A ndy Williams is a big name. Moon River And Me: The Autobiography (Orion, £20) is surprisingly engrossing – most celebrity memoirs are a total letdown, written as if by a committee to eradicate grit and normal human feelings. You are left looking at carefully chosen photographs, marvelling at the way, as they get older, the teeth of an American star get bigger and more bizarrely porcelain, until they shine and become a celestial light source.

Nightclub crooner Andy, however, is candid and humorous and far from bland. (He still has the teeth.) There are great anecdotes about the elderly Chico Marx, “who would give himself a facelift by pulling the folds of loose skin upward and outward and then hold them in place with strips of tape at his temples hidden under his wig”.
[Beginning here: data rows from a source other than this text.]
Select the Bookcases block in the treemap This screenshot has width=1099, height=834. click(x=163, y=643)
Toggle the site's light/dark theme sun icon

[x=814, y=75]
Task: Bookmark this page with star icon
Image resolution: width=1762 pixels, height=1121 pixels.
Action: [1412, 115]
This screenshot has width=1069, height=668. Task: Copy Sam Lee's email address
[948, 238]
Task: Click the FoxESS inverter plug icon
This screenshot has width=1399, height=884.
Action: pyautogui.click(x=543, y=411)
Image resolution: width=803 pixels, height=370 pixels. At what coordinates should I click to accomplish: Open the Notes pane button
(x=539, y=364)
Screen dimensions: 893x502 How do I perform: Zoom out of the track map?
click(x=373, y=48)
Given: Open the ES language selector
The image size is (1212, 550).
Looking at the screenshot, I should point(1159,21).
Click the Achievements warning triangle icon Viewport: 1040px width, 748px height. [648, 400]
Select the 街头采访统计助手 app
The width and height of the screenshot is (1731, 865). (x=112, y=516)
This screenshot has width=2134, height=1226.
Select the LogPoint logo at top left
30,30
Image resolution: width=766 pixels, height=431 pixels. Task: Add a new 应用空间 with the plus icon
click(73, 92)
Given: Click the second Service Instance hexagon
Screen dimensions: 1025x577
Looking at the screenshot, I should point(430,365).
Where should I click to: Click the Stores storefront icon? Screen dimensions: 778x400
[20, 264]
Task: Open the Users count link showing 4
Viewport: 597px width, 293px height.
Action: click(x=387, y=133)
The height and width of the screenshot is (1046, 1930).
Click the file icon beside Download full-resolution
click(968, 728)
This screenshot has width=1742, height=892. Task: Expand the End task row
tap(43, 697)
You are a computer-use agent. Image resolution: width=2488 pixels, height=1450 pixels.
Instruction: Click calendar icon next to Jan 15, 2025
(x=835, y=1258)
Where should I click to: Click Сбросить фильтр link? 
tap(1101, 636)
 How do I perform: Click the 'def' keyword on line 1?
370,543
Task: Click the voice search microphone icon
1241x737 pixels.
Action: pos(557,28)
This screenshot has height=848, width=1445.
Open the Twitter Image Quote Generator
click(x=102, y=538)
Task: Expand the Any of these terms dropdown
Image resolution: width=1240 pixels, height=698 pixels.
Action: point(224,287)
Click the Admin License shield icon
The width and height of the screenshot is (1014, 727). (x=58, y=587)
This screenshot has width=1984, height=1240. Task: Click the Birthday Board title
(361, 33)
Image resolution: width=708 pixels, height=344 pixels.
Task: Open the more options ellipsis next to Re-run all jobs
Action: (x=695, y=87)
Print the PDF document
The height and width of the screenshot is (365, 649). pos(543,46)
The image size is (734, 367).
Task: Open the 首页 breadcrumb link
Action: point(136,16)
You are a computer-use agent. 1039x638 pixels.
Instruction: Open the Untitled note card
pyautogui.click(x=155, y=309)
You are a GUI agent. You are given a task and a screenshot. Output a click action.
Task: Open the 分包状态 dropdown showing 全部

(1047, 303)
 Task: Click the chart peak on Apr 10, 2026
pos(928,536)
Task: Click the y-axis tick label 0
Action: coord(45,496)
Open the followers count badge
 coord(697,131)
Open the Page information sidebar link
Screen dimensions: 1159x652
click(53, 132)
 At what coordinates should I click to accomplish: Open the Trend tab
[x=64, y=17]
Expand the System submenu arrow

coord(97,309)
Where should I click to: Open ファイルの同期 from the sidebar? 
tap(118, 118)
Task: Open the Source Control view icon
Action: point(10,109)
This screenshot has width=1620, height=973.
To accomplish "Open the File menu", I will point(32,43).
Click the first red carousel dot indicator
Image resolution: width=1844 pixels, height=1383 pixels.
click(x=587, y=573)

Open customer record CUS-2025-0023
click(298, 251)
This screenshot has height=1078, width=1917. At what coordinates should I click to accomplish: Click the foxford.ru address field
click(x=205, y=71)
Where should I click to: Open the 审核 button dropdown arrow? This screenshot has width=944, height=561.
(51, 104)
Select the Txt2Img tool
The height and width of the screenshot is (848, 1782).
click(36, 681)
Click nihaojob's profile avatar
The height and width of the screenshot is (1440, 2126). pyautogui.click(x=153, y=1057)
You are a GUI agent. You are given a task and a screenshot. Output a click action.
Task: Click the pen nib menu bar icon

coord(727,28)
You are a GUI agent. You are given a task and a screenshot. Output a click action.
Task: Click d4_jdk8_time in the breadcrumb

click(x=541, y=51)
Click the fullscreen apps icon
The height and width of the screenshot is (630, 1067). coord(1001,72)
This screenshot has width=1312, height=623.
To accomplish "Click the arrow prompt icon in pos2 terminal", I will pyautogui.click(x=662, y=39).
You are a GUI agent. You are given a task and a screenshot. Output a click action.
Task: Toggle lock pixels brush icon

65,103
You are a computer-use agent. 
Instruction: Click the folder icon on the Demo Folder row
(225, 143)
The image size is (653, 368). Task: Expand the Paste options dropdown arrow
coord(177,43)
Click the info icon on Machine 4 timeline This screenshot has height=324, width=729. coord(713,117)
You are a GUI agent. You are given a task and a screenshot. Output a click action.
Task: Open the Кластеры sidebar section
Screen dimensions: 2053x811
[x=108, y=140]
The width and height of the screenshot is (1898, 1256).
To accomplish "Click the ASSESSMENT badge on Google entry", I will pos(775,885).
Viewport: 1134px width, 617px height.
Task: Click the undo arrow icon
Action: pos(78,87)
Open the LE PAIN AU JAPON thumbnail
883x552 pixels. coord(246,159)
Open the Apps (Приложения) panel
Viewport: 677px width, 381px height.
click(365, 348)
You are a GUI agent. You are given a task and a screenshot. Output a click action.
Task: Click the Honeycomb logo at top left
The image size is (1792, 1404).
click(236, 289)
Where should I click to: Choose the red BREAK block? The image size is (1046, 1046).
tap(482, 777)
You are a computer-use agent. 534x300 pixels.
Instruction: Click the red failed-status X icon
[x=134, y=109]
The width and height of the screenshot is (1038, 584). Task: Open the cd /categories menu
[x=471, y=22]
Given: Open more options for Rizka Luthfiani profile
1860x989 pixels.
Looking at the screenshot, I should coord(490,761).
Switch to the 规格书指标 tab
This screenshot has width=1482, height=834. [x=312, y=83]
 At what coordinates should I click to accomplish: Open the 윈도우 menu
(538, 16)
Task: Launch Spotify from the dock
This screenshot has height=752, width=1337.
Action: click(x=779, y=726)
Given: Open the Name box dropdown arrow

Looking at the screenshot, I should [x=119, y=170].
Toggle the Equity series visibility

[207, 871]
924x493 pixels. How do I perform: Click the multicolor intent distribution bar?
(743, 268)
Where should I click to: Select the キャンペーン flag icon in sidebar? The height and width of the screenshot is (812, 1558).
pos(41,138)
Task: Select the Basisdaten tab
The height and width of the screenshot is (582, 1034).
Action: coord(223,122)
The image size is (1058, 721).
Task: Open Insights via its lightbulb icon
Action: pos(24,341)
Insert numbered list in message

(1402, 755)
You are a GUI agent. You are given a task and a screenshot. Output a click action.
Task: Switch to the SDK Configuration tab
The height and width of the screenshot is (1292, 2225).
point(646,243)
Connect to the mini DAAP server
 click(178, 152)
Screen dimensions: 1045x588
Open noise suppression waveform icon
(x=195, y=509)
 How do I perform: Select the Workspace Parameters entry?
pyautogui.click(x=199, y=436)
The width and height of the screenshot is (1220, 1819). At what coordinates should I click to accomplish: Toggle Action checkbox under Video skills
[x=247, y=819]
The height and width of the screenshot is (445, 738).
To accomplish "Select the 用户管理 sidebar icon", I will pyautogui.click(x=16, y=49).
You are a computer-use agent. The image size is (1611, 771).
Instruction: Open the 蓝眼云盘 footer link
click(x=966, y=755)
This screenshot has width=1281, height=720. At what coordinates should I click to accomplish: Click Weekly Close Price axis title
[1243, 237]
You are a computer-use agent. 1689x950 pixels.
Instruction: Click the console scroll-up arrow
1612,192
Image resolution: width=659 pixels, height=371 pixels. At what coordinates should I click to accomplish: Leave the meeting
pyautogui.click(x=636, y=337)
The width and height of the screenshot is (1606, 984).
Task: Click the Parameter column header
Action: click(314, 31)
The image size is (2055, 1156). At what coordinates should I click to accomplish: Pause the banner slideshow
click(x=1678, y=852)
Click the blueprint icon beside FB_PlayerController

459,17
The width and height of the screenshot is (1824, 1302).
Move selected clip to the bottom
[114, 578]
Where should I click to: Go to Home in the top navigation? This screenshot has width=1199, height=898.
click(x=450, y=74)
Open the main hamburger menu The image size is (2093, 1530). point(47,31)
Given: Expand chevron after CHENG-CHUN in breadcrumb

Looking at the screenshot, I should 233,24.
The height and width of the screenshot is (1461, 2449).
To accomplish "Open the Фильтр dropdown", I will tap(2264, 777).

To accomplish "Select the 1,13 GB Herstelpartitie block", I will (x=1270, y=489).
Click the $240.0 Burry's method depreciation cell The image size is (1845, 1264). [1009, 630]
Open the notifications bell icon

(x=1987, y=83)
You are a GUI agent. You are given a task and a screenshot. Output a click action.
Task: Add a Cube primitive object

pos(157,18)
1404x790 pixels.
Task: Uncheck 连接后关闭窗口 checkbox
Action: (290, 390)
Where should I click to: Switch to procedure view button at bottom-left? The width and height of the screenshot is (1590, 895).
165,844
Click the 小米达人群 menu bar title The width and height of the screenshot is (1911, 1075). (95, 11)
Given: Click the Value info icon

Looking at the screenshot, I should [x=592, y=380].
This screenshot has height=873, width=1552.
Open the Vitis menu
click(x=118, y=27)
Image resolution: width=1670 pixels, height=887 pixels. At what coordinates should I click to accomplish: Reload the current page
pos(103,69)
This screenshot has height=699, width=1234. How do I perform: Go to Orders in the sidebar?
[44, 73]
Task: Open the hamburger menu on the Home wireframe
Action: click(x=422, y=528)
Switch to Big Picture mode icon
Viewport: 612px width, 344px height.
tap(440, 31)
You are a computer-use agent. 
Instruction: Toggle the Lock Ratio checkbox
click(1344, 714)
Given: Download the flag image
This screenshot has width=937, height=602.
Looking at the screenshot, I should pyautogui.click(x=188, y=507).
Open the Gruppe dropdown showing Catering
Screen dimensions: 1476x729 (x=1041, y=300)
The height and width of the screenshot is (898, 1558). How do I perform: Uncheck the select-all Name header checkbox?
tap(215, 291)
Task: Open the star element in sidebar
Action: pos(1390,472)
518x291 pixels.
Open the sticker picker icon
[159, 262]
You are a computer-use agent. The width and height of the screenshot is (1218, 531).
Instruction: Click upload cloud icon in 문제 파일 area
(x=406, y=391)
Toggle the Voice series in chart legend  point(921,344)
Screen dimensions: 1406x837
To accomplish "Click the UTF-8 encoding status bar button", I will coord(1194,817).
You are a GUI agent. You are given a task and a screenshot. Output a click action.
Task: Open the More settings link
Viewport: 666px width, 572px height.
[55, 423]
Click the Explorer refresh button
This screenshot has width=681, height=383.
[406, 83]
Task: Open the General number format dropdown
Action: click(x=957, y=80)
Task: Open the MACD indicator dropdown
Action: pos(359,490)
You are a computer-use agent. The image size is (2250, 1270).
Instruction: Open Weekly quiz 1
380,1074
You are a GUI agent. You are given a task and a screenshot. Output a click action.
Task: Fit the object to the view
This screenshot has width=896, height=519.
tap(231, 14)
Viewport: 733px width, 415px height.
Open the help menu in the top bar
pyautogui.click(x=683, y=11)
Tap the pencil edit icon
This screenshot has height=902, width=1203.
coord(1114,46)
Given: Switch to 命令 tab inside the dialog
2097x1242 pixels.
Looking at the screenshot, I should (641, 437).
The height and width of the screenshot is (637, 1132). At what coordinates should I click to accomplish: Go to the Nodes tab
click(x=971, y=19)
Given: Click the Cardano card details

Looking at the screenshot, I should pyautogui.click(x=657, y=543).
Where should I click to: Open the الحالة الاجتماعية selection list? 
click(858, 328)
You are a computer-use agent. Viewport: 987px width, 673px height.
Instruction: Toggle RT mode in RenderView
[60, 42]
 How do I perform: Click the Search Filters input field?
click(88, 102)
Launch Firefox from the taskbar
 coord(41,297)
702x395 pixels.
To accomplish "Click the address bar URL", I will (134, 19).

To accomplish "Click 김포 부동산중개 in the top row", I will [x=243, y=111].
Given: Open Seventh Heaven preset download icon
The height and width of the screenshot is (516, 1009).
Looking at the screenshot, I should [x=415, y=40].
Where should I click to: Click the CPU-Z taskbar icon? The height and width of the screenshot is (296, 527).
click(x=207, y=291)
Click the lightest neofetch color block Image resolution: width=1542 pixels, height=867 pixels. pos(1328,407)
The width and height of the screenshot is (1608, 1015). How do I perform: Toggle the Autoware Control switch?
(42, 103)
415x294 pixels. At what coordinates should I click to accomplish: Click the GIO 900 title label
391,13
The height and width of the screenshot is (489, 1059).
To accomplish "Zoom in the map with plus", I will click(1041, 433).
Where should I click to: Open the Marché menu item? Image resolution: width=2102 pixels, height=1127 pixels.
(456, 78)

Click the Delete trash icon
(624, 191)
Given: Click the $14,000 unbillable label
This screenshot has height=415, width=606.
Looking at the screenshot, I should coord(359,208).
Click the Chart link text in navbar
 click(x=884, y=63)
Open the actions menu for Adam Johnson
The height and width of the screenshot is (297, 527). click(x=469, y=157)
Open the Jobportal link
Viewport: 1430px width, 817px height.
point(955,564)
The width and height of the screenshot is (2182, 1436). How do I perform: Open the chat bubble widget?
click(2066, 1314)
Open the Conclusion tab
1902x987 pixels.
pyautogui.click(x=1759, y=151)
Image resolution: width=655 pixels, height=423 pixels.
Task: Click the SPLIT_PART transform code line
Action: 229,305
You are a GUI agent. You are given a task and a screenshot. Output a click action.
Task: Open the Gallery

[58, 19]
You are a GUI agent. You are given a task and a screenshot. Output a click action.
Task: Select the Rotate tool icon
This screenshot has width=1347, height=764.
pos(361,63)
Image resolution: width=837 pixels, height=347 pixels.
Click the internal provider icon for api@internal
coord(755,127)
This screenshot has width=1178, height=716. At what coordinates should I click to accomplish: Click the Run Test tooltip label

Andy went on a tour to entertain the troops with Zsa Zsa Gabor who everybody hated. He writes with passion about the evils of racial segregation. Andy’s friend Sammy Davis Jr would be hired to sing in Las Vegas, “yet, like Nat King Cole, Count Basie and others, he wasn’t even given a dressing room and had to wait outside between shows”.

Compared with that perhaps Sinatra’s nastiness wasn’t so bad – though I don’t know. Andy makes Frank’s grudges and vendettas sound pretty nasty. People would get beaten up on Ol’ Blue Eyes’ say-so. “It was always a mystery to me how someone like Sinatra, who could sing with such heart-melting tenderness and sensitivity, could also act with the most cold-hearted cruelty.”

By complete contrast there’s Ozzy Osbourne, a 21st-century medieval madman. Born in Birmingham in 1948, he escaped from his secondary modern and the prospect of night shifts on the assembly line to become one of the greatest comic characters since Inspector Clouseau.

He has bitten the heads off bats and doves. He consumed industrial quantities of cocaine and cognac and until recently took 42 different drugs a day.

H e survived a direct hit by a plane, has been accused of attempted murder, and “I almost died while riding over a bump on a quad bike at two miles per hour”. When he has surgery, no amount of anaesthetic knocks him out – and his account of a colonoscopy is hysterical. He has sold more than 100 million albums so he’s no fool. I Am Ozzy (Sphere, £20) is a glorious, daft, poignant, preposterous, filthy, lovable book, worthy of its subject. I mean that as high praise.

Jann Parry’s Different Drummer: The Life Of Kenneth MacMillan (Faber, £30) is the biography of the late artistic director of the Royal Ballet. He adapted Romeo And Juliet for Nureyev and Fonteyn. His choreography for his own productions, such as Mayerling and Manon, was crammed with churning eroticism and madness.

When his heroes fling themselves at each other, it is as if we are witnessing “the breakdown of a man who could not meet the expectations of those around him and who was undermined… by the flaws of his own personality”. MacMillan collapsed and died backstage at Covent Garden during one of his own works in 1992. As Parry makes clear, MacMillan was choreographing his own torments. A true Billy Elliot from a Scots working‑class family, he knew turbulence from the cradle. But then the root of great art is often found in pain.

Great author he may have been but in real life Somerset Maugham was a complete monster. So disliked that when he died none of his contemporaries would contribute to a book of essays in his honour. In The Secret Lives Of Somerset Maugham (John Murray, £25) Selina Hastings explores the factors that contributed to his pinched, spiteful personality and its effect on those around him from his wife Syrie and daughter Liza to the friends he cruelly portrayed in his novels and love of his life the dissolute Gerald Haxton.

Gamp VC by Brian Izzard (Haynes, £19.99) is the story of Anthony Miers, an extraordinarily brave man. While still at school his teacher predicted he would either be court-martialed or win the VC. He did both and was also awarded the DSO and Bar. Miers joined the Royal Navy in 1925 as a cadet, entering the submarine service three years later and rising to become a rear-admiral. Nicknamed Gamp after the character in Martin Chuzzlewit, he would ward off tropical storms from the conning tower of his submarine with an umbrella.